*Consigne écrite A*:
Réécrivez le passage de l’article sur la Thaïlande qui commence à « Avec cette dissolution du principal parti d’opposition Move » et se termine à « nouveau parti progressiste. », en remplaçant « scénarios » par « hypothèses ».
*Consigne écrite B*:
Traduisez en anglais la phrase suivante de l’article sur la Thaïlande : « Le parti s’était mobilisé pour réformer la loi sur le crime de lèse-majesté. »

*Extrait du document*:

Thaïlande : après la dissolution du parti Move Forward, le pays replonge dans l’incertitude
En Thaïlande, la Cour constitutionnelle a décidé ce mercredi 7 août – à l’unanimité – de dissoudre le principal parti d’opposition Move Forward, accusé d’avoir mis en danger la monarchie constitutionnelle. Le parti s’était mobilisé pour réformer la loi sur le crime de lèse-majesté. Le principal parti d’opposition disparaît du paysage politique, replongeant le pays dans une période d’incertitude.
Avec cette dissolution du principal parti d’opposition Move Forward et l’exclusion de la vie politique de Pita Limjaroenrat, ainsi que de dix autres cadres de ce parti réformateur, la Thaïlande replonge dans une période d’incertitude. Plusieurs scénarios sont dorénavant possibles à court ou moyen terme. Le plus probable, c’est la formation d’un nouveau parti progressiste.
Move Forward n’en est pas à son coup d’essai : ce parti est né de la dissolution de Future Forward, dissolution qui avait déclenché de gigantesques manifestations antigouvernementales en 2020. D’ailleurs, son leader charismatique Pita Limjaroenrat ne fait pas de mystère. « Relâchons notre frustration dans le prochain bulletin que l’on déposera dans l’urne », c’est ce qu’il a déclaré ce mercredi 7 août à Bangkok suite à la décision de la Cour constitutionnelle.
Et il reste 143 députés du parti Move Forward à l’Assemblée, « et donc il est évident qu’ils vont s’organiser », estime Sophie Boisseau du Rocher, chercheuse au Centre Asie de l’Institut français des relations internationales (Ifri). « Ce nouveau parti, à moyen terme, pourrait être dirigé par une femme : Sirikanya Tansakul qui est économiste de formation, qui a bonne réputation et qui n’était pas membre du bureau exécutif. Donc il est fort possible que ce parti se reforme avec, peut-être, un léger changement de programme. Mais on retrouve néanmoins cette tension qui travaille l’espace public thaïlandais depuis maintenant plus de quinze ans, qui est la tension entre les vieilles élites politiques autour de la monarchie et de l’armée, et puis des forces plus progressistes. »
Vers de probables mobilisations de la jeunesse thaïlandaise à Bangkok
Dans la capitale Bangkok, la jeunesse aspire à une monarchie constitutionnelle dans laquelle le roi se tiendrait en dehors de la vie politique et pourrait être critiqué. Ce qui est aujourd’hui impensable dans le royaume, qui punit de lourdes peines de prison toute offense au roi. La loi sur le crime de lèse-majesté est très souvent utilisée, en fait, pour museler la dissidence. Avec cette dissolution du principal parti d’opposition, c’est le neuvième parti à connaître ce sort depuis 2007. Si la dissolution de Move Forward n’est pas une surprise, le bannissement pour dix ans de Pita Limjarorenrat risque de plonger la jeunesse thaïlandaise, qui avait voté en masse pour cette nouvelle formation réformiste et son leader charismatique, dans le désarroi.

*Données brutes*:
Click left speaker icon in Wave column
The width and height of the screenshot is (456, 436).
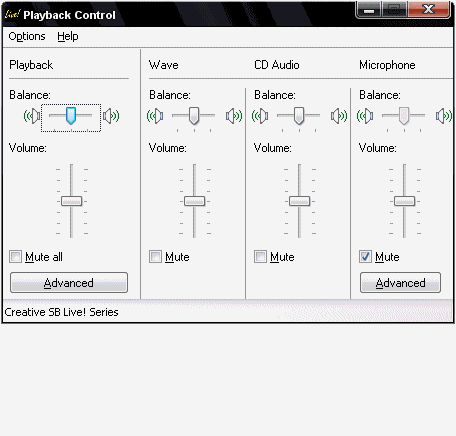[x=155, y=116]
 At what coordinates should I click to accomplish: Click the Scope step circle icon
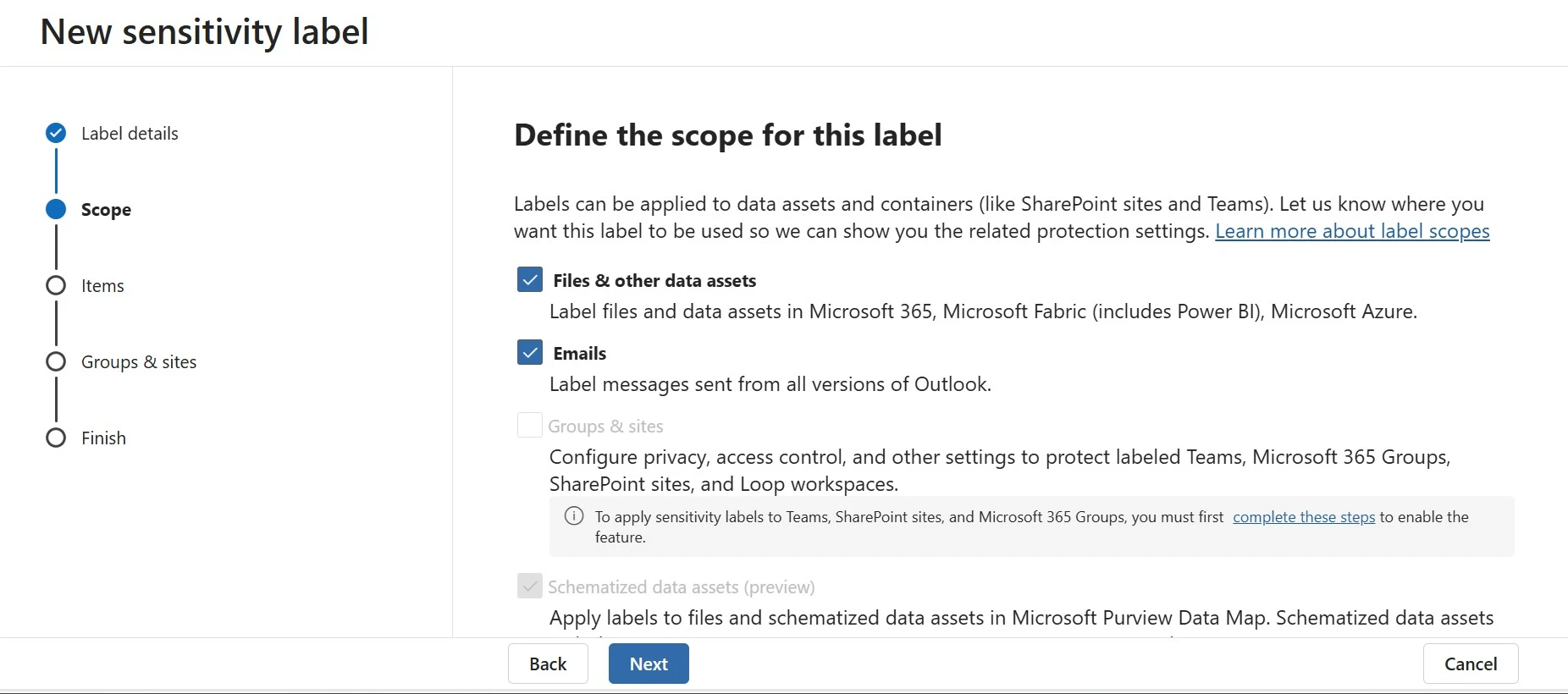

*Réponse de l’exercice A*:
Avec cette dissolution du principal parti d’opposition Move Forward et l’exclusion de la vie politique de Pita Limjaroenrat, ainsi que de dix autres cadres de ce parti réformateur, la Thaïlande replonge dans une période d’incertitude. Plusieurs hypothèses sont dorénavant possibles à court ou moyen terme. Le plus probable, c’est la formation d’un nouveau parti progressiste.

*Réponse de l’exercice B*:
The party had mobilized to reform the law on the crime of lèse-majesté.